Corporate Governance
Fit and Proper Policy
1. INTRODUCTION
icapital.biz Berhad (“ICAP” or the “Company”)’s Directors’ Fit and Proper Policy (the “Policy”) sets out the fit and proper criteria to ensure the Company has put in place a formal and transparent process for the appointment and re-election of directors of the Company.In formulating this policy, the Company is obliged to comply with the requirements contained in the Main Market Listing Requirements (“MMLR”) of Bursa Malaysia Securities Berhad and other applicable rules and regulations.
2. OBJECTIVE
The Policy aims at guiding the Nomination Committee and Board of Directors of the Company (the “Board”) in their review and assessment of candidates who are to be appointed to the Board as well as directors who are seeking re-election in complying with the new para 15.01A of MMLR.The Policy ensures that each of the directors of the Company possesses the requisite character, experience, qualification, integrity and competence and time to effectively discharge his/her role as director of the Company.

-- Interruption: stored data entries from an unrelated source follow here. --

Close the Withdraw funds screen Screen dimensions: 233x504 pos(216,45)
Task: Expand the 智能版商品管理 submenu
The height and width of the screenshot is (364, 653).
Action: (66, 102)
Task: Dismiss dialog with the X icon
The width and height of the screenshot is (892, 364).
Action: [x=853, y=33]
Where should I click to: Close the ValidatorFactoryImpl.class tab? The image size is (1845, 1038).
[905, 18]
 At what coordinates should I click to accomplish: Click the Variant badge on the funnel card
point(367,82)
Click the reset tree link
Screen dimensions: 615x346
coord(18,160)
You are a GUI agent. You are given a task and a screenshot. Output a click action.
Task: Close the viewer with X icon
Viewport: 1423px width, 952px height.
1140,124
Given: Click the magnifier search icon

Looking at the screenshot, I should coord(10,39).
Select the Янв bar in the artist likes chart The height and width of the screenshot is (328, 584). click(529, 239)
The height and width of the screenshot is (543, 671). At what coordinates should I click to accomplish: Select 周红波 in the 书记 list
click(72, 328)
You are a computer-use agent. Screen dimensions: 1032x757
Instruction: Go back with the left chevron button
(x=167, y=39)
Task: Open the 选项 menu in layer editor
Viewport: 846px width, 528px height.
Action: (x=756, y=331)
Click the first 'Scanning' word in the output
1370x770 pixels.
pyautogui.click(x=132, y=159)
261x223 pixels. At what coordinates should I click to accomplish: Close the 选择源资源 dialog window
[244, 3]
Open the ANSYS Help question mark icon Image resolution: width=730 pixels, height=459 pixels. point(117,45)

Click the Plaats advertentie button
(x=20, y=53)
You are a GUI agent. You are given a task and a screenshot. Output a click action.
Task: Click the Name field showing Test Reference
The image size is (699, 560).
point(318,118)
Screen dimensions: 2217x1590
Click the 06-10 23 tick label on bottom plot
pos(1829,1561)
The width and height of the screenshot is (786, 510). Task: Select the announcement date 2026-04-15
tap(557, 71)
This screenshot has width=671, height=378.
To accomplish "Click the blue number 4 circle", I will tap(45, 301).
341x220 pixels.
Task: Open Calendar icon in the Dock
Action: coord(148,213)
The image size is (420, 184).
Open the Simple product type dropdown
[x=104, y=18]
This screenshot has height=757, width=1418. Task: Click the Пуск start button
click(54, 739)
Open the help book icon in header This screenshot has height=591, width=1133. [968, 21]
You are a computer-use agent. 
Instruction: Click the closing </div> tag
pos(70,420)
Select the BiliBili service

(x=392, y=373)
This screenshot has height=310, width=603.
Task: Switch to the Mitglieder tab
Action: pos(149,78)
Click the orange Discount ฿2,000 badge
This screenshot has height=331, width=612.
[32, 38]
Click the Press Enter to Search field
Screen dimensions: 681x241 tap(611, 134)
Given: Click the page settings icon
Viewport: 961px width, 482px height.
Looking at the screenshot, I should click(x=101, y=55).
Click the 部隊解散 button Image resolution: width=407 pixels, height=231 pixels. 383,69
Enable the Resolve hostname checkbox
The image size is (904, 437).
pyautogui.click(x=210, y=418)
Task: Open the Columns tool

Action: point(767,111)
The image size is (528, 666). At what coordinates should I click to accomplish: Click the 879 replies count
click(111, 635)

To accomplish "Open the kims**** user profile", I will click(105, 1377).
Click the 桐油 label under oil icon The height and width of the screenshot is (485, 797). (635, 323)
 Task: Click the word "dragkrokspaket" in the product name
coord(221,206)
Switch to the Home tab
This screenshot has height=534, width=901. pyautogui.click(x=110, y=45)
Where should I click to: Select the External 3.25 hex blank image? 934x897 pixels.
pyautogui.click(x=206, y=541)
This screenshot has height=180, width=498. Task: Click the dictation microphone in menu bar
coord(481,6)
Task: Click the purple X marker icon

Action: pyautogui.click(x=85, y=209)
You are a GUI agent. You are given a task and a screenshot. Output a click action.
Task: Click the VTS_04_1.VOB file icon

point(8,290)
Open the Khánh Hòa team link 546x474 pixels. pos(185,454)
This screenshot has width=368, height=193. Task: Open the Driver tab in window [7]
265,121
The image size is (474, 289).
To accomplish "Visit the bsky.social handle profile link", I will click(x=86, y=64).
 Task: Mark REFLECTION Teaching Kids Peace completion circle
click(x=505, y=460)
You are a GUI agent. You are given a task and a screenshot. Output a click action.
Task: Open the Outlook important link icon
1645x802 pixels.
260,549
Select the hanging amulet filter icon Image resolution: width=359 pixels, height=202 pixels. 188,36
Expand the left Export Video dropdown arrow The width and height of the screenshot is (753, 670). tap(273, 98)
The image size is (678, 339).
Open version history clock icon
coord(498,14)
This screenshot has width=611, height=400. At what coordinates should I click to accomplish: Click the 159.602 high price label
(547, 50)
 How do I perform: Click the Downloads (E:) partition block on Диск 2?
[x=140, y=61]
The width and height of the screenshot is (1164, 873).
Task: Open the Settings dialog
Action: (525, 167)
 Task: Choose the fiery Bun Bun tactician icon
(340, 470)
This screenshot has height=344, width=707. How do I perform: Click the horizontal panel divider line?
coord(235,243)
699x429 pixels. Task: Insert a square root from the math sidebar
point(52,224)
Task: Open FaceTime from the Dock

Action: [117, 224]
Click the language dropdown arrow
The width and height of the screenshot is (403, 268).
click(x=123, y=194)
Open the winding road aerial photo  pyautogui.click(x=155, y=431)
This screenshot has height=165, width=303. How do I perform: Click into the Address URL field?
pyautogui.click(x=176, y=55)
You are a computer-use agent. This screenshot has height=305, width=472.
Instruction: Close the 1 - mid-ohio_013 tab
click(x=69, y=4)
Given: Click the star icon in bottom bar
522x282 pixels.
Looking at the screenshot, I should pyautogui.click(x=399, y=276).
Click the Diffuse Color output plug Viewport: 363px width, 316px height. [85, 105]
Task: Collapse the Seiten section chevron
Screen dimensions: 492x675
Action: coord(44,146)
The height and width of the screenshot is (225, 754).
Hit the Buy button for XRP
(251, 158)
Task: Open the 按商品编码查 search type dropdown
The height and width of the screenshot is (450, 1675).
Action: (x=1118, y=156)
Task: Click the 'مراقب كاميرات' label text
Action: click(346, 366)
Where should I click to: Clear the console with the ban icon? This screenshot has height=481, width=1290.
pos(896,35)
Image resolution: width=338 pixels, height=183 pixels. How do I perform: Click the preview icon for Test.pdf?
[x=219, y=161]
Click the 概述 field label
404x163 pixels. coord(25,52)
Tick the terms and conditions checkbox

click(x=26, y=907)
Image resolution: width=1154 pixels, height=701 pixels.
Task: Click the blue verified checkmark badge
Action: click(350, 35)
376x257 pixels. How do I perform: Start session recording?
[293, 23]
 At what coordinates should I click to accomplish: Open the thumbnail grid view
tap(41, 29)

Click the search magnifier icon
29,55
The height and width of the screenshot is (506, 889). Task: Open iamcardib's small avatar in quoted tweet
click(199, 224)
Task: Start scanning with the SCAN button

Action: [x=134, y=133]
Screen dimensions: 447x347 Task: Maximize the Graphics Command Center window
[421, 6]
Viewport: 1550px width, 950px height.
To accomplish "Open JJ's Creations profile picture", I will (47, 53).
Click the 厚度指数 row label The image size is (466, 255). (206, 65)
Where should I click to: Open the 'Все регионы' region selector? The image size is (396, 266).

3. FIT AND PROPER CRITERIA
The fit and proper criteria of directors of the Company include but are not limited to the following:
3.1 Character and integrity:
a. Probity
b. Personal integrity
c.Financial integrity
d. Reputation
3.2 Experience and competence
a. Qualifications, training and skills
b. Relevant experience and expertise
c. Relevant past performance or track record
3.3 Time and commitment
a. Ability to discharge role having regard to other commitments
b. Participation and contribution to the board or track record
4. FIT AND PROPER POLICIES AND PROCEDURES
4.1 The Board and the Nominating Committee shall be directly responsible for conducting assessments on the fitness and propriety of directors of the Company and making decisions on their appointments and re-appointments.
4.2 The Nominating Committee will assess each candidate for the new appointments or re-appointments based on the criteria as stated in Clause 3 of the Policy.
4.3 The fit and proper assessments on each director of the Company within the scope of this Policy shall be conducted by the Company both prior to initial appointments and at regular intervals of at least annually or whenever the Company becomes aware of information that may materially compromise a director’s fitness and propriety.
4.4 The specifications required for the position and other relevant considerations for the position are required to be periodically assessed and reviewed by the Nominating Committee and the Board of Directors to ensure their relevance and alignment with the Company’s nature of business as a closed-end fund.
4.5 The Company will consider the factors set out in Clause 3 above in assessing a director’s fitness and propriety. The factors shall be assessed individually, as well as collectively, considering their relative importance. Failure to meet one factor on its own does not necessarily mean failure to meet the fit and proper criteria. The Company will consider the specific circumstances surrounding a director’s failure to meet specific factors, such as the lapse of time since the occurrence of events, other contributing factors and the significance of the event from the perspective of potential risks posed to the Company.
4.6 The Board should monitor and ensure ongoing compliance of the Policy with other policies and procedures such as Board Charter and Code of Business Conduct and Ethics for Directors.
4.7 The necessary actions should be taken when a director of the Company is assessed to be no longer fit and proper for a specific reason.
5. REVIEW
This Policy shall be reviewed periodically by the Board and be revised at any time as it may deem necessary in accordance with the needs of the Company, the MMLR and/or any other applicable laws enforced at the time being.